Tokenizes a tensor of UTF-8 strings into tokens with [start,end) offsets.

Example:

>>> strings = ["HelloMonday", "DearFriday"]
>>> labels = [[0, 1, 1, 1, 1, 0, 1, 1, 1, 1, 1],
...           [0, 1, 1, 1, 0, 1, 1, 1, 1, 1, 0]]
>>> tokenizer = SplitMergeTokenizer()
>>> tokens, starts, ends = tokenizer.tokenize_with_offsets(strings, labels)
>>> tokens
<tf.RaggedTensor [[b'Hello', b'Monday'], [b'Dear', b'Friday']]>
>>> starts
<tf.RaggedTensor [[0, 5], [0, 4]]>
>>> ends
<tf.RaggedTensor [[5, 11], [4, 10]]>
Args
`input` An N-dimensional `Tensor` or `RaggedTensor` of UTF-8 strings.
`labels` An (N+1)-dimensional `Tensor` or `RaggedTensor` of int32, with labels[i1...iN, j] being the split(0)/merge(1) label of the j-th character for input[i1...iN]. Here split means create a new word with this character and merge means adding this character to the previous word.
`force_split_at_break_character` bool indicates whether to force start a new word after seeing a ICU defined whitespace character.
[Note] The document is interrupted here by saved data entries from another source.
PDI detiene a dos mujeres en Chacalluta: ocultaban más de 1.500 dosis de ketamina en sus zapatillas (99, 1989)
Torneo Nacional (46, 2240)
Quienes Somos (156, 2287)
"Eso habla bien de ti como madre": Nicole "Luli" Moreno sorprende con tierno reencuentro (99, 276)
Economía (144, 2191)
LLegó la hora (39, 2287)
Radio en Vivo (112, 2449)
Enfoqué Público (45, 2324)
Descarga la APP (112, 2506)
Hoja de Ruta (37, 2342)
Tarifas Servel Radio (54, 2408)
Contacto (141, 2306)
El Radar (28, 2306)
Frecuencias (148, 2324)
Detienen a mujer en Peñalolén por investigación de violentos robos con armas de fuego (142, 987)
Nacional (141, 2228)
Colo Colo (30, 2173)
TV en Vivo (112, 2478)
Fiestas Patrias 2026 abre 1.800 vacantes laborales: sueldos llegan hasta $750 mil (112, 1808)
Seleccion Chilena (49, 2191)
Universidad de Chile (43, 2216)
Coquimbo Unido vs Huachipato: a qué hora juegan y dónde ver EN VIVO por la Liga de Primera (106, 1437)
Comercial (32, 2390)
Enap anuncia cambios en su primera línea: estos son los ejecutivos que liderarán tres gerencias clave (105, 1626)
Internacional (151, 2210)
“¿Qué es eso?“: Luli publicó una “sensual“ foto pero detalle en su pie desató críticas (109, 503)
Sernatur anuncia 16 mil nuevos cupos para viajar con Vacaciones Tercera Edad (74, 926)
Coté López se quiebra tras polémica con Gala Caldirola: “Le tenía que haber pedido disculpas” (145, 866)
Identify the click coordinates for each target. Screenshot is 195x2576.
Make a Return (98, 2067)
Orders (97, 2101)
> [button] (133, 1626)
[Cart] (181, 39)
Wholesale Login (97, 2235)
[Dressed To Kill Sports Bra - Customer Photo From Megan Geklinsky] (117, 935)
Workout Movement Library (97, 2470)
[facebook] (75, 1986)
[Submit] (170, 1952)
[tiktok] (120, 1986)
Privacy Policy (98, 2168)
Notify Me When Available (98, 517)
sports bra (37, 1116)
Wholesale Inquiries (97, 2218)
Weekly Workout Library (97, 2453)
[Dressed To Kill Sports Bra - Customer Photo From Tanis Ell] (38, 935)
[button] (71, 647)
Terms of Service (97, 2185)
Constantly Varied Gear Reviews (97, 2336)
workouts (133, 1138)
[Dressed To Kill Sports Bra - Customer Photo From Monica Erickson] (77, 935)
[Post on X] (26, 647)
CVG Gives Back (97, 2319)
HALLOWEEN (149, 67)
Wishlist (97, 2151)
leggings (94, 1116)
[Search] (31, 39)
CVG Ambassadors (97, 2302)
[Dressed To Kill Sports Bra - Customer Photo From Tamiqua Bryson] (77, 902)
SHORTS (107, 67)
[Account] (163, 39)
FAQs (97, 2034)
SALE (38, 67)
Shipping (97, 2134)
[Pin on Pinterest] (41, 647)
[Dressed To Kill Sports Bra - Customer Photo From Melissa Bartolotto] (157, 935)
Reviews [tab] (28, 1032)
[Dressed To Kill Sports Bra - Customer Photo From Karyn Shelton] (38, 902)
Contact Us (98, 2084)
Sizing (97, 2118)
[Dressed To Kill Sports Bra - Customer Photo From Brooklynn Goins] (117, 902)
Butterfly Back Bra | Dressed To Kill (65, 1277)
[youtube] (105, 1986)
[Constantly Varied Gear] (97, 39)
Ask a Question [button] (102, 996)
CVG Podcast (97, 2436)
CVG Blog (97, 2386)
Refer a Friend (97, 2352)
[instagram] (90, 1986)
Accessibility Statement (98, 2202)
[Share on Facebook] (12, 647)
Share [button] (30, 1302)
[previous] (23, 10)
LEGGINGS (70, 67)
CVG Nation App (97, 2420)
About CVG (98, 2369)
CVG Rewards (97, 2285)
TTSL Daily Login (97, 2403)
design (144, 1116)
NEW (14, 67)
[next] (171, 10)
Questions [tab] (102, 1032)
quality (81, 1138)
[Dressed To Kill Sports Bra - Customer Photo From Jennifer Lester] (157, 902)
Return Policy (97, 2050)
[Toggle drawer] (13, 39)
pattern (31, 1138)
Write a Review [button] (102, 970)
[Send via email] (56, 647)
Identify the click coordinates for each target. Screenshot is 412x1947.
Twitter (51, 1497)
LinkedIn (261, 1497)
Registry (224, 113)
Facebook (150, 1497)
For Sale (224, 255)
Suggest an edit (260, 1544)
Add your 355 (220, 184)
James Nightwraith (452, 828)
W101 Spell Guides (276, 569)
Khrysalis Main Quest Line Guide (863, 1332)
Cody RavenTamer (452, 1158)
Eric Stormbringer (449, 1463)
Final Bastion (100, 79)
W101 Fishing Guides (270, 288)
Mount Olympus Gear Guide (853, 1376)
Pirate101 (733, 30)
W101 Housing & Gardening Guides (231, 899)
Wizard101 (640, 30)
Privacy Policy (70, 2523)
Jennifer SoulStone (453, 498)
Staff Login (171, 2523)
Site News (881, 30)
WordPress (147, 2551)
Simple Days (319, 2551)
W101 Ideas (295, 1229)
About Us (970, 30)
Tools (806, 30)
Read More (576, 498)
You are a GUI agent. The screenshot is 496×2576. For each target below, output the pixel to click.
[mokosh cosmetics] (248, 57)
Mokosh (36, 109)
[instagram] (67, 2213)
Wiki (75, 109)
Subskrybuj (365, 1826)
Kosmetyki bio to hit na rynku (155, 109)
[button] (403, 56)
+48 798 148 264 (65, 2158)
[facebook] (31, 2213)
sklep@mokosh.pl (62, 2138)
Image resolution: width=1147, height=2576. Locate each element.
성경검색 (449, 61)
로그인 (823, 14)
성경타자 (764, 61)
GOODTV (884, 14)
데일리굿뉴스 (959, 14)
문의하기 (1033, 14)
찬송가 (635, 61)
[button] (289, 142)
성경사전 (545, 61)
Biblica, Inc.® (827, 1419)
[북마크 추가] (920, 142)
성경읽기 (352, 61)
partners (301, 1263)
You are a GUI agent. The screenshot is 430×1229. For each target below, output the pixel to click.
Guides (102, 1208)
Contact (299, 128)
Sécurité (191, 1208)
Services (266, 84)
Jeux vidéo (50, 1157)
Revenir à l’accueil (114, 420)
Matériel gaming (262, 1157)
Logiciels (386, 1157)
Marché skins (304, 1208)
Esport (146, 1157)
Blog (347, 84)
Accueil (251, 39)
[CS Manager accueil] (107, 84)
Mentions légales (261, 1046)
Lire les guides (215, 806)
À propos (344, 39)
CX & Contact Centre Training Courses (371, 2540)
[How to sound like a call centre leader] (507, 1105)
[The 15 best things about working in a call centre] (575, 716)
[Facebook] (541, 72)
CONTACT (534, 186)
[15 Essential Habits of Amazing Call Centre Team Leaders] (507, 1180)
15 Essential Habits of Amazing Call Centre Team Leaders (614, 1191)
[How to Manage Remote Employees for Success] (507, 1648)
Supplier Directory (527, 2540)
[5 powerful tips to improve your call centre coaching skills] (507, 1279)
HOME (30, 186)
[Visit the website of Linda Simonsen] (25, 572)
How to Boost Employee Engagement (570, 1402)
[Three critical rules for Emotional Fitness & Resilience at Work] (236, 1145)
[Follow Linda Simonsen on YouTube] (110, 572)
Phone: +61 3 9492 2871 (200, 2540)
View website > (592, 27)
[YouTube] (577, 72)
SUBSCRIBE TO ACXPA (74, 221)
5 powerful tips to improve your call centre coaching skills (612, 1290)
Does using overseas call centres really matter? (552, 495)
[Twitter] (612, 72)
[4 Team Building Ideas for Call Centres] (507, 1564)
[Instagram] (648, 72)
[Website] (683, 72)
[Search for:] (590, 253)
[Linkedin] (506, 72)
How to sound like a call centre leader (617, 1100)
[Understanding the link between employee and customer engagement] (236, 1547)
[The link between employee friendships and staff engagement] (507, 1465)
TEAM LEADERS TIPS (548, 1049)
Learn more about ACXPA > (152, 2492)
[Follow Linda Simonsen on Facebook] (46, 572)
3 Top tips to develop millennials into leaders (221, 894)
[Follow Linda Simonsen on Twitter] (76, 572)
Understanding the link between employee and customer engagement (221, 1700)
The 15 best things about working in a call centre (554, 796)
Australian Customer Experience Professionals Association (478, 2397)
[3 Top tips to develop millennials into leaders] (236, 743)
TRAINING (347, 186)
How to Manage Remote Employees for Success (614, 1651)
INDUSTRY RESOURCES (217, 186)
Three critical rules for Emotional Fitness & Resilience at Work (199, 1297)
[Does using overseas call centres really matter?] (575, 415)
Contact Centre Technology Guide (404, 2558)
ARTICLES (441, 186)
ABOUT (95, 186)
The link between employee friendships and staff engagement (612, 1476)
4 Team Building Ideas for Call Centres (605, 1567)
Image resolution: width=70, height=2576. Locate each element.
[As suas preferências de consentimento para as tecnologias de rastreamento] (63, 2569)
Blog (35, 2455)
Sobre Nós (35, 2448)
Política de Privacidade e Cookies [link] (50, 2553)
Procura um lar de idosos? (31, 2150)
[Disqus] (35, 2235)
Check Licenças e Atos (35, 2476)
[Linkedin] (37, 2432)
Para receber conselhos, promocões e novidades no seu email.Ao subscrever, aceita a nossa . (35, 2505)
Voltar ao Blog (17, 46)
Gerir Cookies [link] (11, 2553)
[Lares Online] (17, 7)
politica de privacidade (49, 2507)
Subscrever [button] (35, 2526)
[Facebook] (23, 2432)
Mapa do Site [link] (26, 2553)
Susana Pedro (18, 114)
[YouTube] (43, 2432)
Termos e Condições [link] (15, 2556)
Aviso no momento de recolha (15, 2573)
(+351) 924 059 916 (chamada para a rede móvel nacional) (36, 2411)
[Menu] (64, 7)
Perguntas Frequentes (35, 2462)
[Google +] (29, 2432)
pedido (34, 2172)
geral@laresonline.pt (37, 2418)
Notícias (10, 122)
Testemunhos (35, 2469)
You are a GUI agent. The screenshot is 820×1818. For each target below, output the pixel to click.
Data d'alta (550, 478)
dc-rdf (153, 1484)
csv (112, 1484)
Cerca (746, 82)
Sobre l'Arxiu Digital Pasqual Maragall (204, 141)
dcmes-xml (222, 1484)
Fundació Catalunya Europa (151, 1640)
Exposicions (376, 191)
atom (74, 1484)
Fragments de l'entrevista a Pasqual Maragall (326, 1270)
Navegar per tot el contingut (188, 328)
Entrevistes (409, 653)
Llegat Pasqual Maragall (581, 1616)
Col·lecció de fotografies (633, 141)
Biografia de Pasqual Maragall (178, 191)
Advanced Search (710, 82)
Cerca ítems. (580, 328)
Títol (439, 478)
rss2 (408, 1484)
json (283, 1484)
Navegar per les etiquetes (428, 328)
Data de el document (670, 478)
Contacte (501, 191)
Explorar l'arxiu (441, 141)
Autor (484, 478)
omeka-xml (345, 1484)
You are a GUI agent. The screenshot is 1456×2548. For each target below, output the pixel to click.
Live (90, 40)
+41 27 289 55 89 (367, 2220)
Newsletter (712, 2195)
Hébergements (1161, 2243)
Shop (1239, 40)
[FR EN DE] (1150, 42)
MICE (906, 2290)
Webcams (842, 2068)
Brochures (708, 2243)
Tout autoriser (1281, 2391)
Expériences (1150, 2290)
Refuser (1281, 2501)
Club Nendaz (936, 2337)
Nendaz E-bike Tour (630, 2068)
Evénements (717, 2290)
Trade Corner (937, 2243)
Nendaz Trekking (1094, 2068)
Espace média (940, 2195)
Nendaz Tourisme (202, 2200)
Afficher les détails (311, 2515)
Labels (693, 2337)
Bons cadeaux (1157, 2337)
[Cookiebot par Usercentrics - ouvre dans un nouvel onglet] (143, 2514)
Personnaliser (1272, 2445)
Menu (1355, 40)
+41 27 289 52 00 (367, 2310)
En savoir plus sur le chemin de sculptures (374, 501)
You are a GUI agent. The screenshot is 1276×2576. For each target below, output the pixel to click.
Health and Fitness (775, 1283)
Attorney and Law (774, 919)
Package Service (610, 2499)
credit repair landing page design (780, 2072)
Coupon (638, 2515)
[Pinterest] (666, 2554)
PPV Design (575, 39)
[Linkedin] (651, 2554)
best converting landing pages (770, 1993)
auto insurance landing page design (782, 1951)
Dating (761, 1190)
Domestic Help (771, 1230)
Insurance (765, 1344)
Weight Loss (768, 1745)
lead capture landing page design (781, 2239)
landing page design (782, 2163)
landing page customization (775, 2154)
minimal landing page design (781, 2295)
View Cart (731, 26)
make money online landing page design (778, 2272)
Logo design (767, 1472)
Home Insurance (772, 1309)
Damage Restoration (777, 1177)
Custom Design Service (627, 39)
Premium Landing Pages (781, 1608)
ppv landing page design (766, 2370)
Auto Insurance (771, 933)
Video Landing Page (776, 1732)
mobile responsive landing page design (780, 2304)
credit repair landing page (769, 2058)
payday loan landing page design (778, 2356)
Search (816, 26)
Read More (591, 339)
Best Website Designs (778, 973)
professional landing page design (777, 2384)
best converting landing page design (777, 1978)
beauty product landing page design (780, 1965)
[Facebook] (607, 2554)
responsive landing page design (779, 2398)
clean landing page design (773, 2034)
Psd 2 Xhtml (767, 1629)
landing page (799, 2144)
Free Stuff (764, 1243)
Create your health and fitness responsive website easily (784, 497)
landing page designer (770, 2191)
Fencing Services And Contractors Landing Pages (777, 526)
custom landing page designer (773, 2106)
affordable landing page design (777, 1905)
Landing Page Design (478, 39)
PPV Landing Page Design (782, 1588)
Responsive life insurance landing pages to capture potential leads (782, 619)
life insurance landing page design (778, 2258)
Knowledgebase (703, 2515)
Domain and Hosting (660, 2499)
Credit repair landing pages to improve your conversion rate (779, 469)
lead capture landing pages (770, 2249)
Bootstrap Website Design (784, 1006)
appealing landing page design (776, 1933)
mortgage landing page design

When seeing one or more ICU defined whitespace character: * if `force_split_at_break_character` is set true, then create a new word at the first non-space character, regardless of the label of that character, for instance:
  input="New York"
  labels=[0, 1, 1, 0, 1, 1, 1, 1]
  output tokens=["New", "York"]
  input="New York"
  labels=[0, 1, 1, 1, 1, 1, 1, 1]
  output tokens=["New", "York"]
  input="New York",
  labels=[0, 1, 1, 1, 0, 1, 1, 1]
  output tokens=["New", "York"]
  • otherwise, whether to create a new word or not for the first non-space character depends on the label of that character, for instance:

    input="New York",
    labels=[0, 1, 1, 0, 1, 1, 1, 1]
    output tokens=["NewYork"]
    input="New York",
    labels=[0, 1, 1, 1, 1, 1, 1, 1]
    output tokens=["NewYork"]
    input="New York",
    labels=[0, 1, 1, 1, 0, 1, 1, 1]
    output tokens=["New", "York"]
Returns
A tuple `(tokens, start_offsets, end_offsets)` where:
`tokens` is a `RaggedTensor` of strings where `tokens[i1...iN, j]` is the string content of the `j-th` token in `input[i1...iN]`
`start_offsets` is a `RaggedTensor` of int64s where `start_offsets[i1...iN, j]` is the byte offset for the start of the `j-th` token in `input[i1...iN]`.
`end_offsets` is a `RaggedTensor` of int64s where `end_offsets[i1...iN, j]` is the byte offset immediately after the end of the `j-th` token in `input[i...iN]`.